Sensor-B raises RuntimeError, not CancelledError, so its except asyncio.CancelledError cleanup block never fires. More importantly, Sensor-A was never cancelled — it continued running to completion even after the exception from Sensor-B was caught. This is the orphaned-task problem: task1 consumes resources with no way for the parent to control or observe it.

Why Python Does This

Prior to Python 3.11, managing the lifecycle of concurrent tasks required complex, manual error-handling loops involving asyncio.all_tasks(), task cancellation, and awaiting cancellations. Without structured concurrency, tasks created via asyncio.create_task are completely detached from their parent context, scheduled independently on the global event loop. If the parent task exits due to an exception, the child tasks are left as "orphaned" executions. Python 3.11 introduced asyncio.TaskGroup as a context manager that binds task lifetimes. If a task inside a TaskGroup raises an exception, the group immediately cancels all other active tasks inside the group, awaits their cancellation, and raises an ExceptionGroup containing all raised errors.

The Fix

Corrected pattern
Python
import asyncio

async def read_sensor(name, duration, fail=False):
    try:
        print(f"Reading from {name}")
        await asyncio.sleep(duration)
        if fail:
            raise RuntimeError(f"Sensor {name} failed!")
        print(f"Successfully read from {name}")
    except asyncio.CancelledError:
        # TaskGroup guarantees this cancellation block executes
        print(f"Cleanup initiated for {name}")
        raise

async def main():
    try:
        # TaskGroup automatically handles concurrent execution and cancellation
        async with asyncio.TaskGroup() as tg:
            task1 = tg.create_task(read_sensor("Sensor-A", 2.0))
            task2 = tg.create_task(read_sensor("Sensor-B", 0.5, fail=True))
    except* RuntimeError as eg:
        # Python 3.11+ except* syntax handles ExceptionGroups
        print(f"Caught exception group containing: {eg.exceptions}")

asyncio.run(main())

asyncio.TaskGroup enforces structured concurrency. When an exception occurs within any task managed by the group, the group automatically cancels all other running tasks within its scope and then propagates the first exception to the TaskGroup's await call, guaranteeing proper cleanup.

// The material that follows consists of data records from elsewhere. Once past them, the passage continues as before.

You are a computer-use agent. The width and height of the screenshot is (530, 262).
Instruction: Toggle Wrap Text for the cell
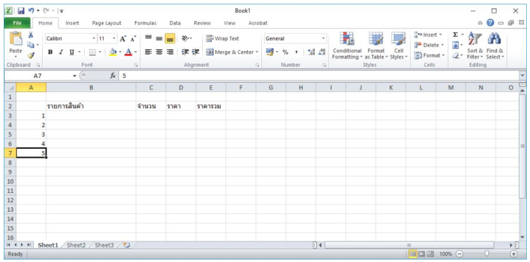click(x=223, y=39)
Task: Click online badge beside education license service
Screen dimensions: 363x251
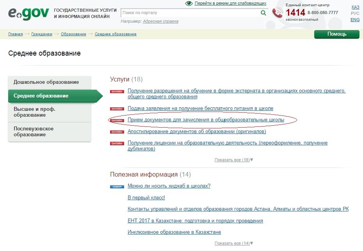Action: tap(117, 144)
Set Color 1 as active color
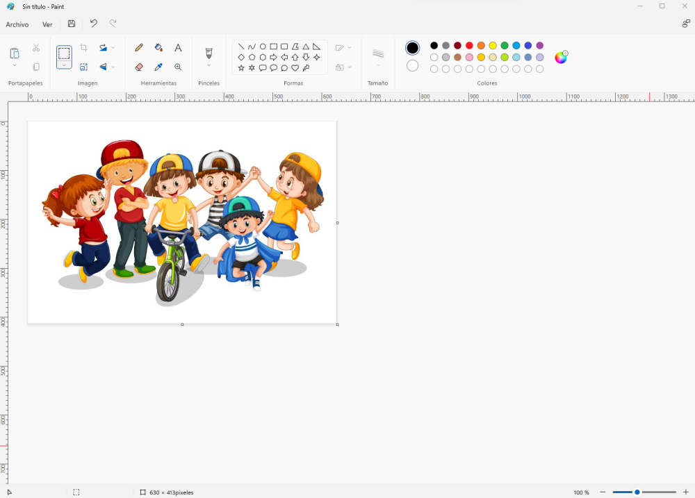695x498 pixels. [413, 48]
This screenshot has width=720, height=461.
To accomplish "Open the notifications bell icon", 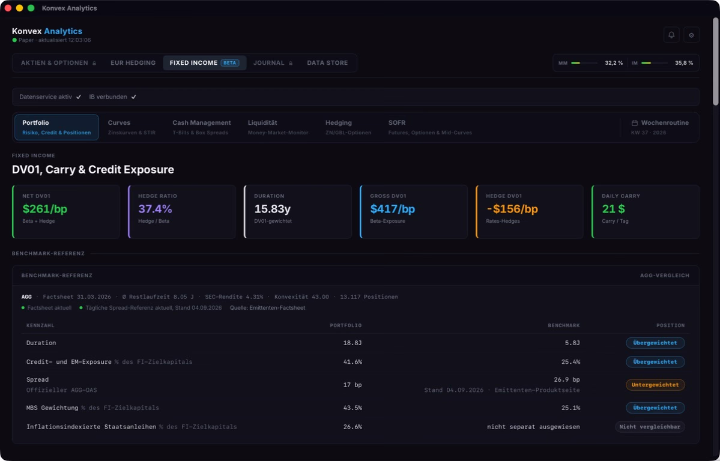I will coord(671,35).
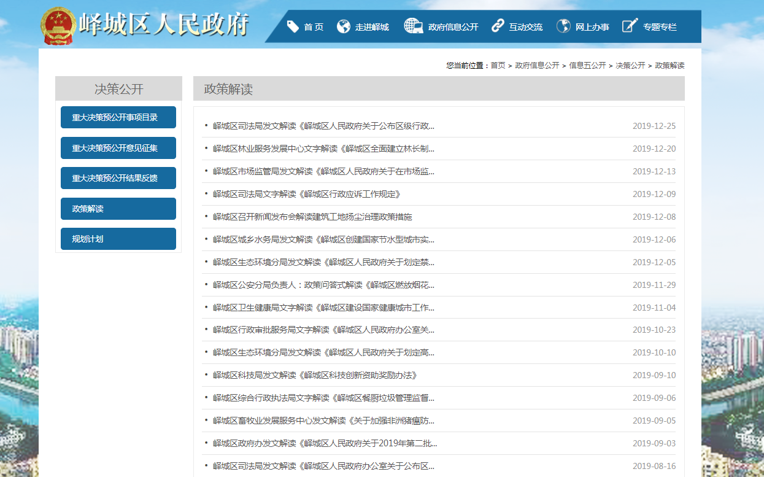Click the tag icon beside 首页
The height and width of the screenshot is (477, 764).
[293, 26]

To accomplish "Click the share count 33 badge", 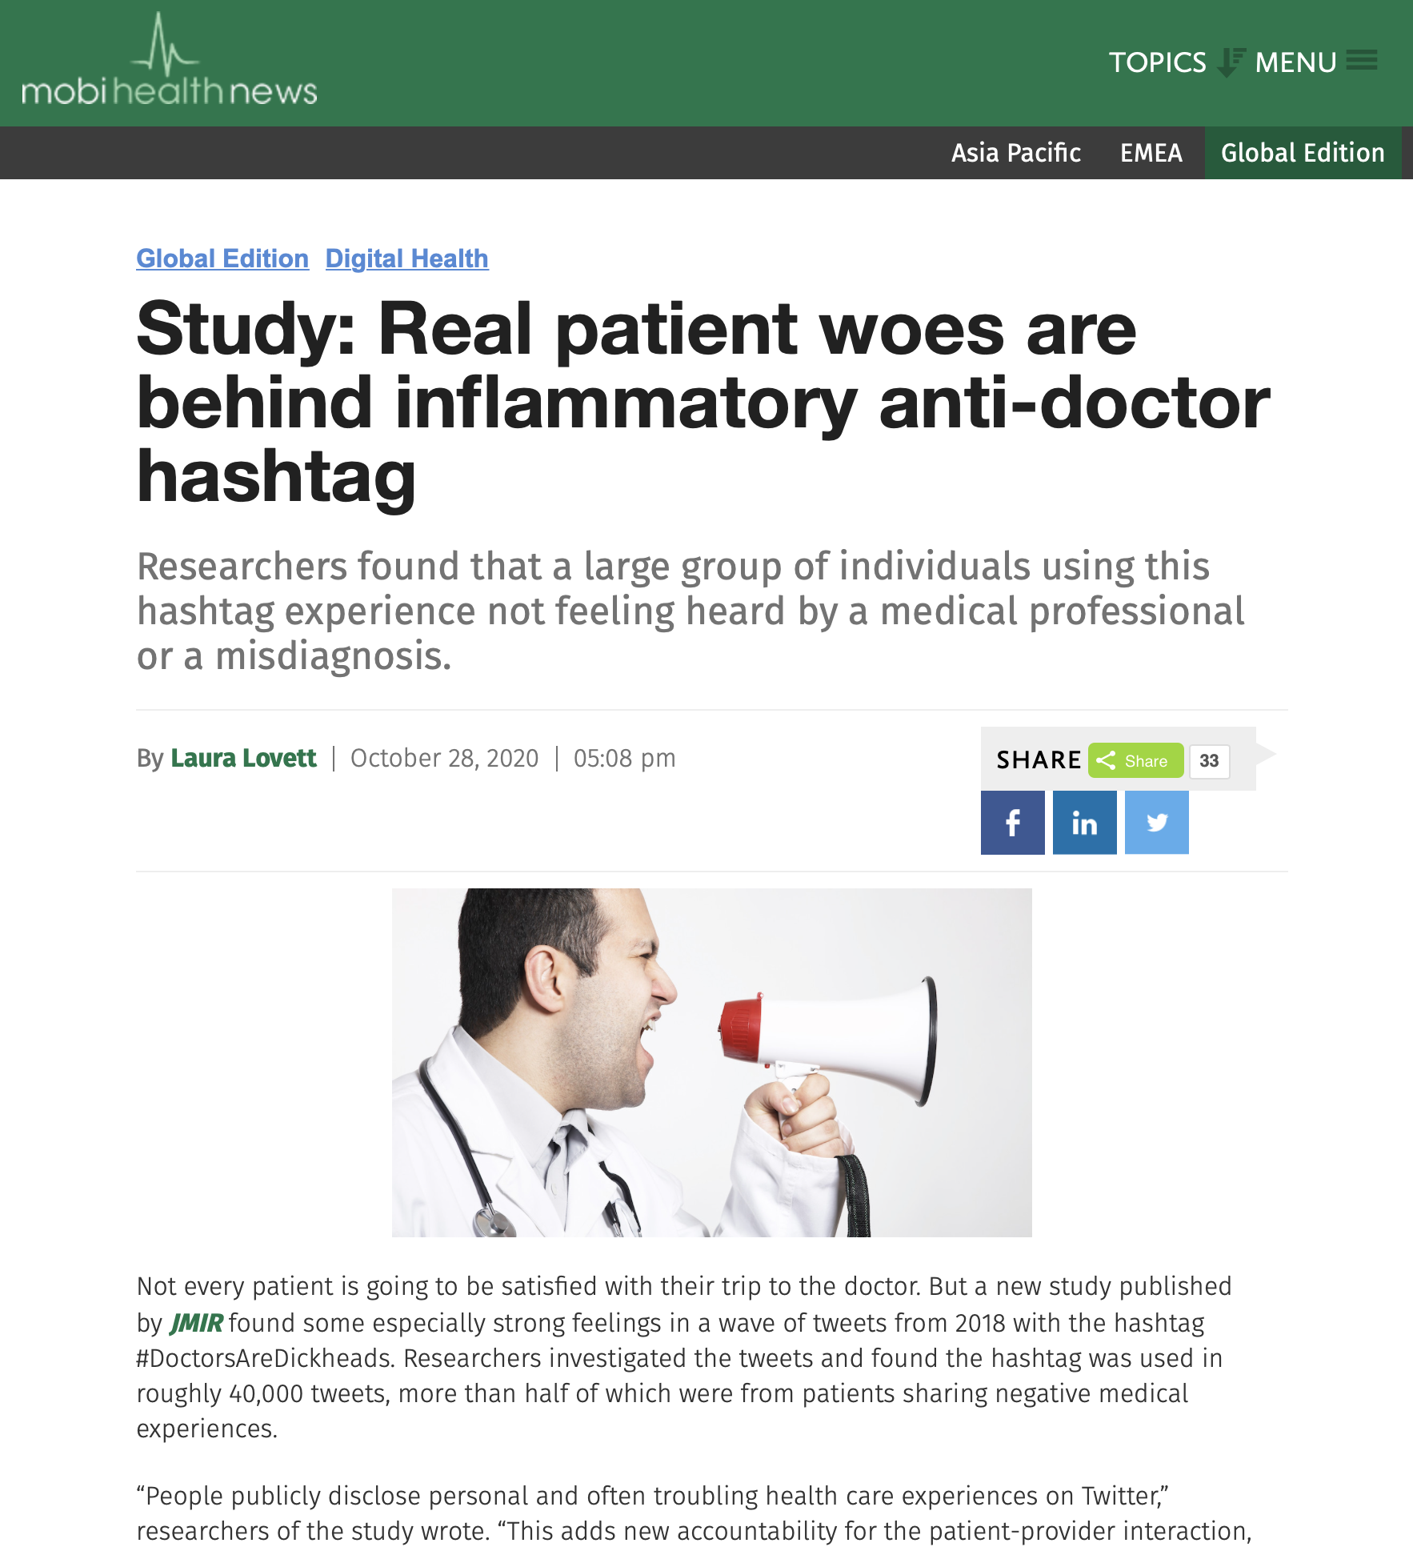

How This Fails in Real Systems

A distributed microservice used dynamic worker tasks to execute database syncs. When a sync task failed due to a deadlocked connection, outstanding read tasks kept spinning in the background, consuming all available database connection pool slots. Within 24 hours, the service experienced complete starvation. The issue was solved by refactoring the task orchestration to use Python 3.11 TaskGroup structures, ensuring that database locks automatically trigger cleanups of sister tasks.

Key Takeaway

Always use asyncio.TaskGroup in Python 3.11+ to enforce structured concurrency and avoid orphaned background tasks.
Common mistake: Developers often manage groups of asynchronous tasks manually using asyncio.create_task() and asyncio.await without ensuring all tasks are properly awaited or cancelled upon an error, leading to orphaned background tasks.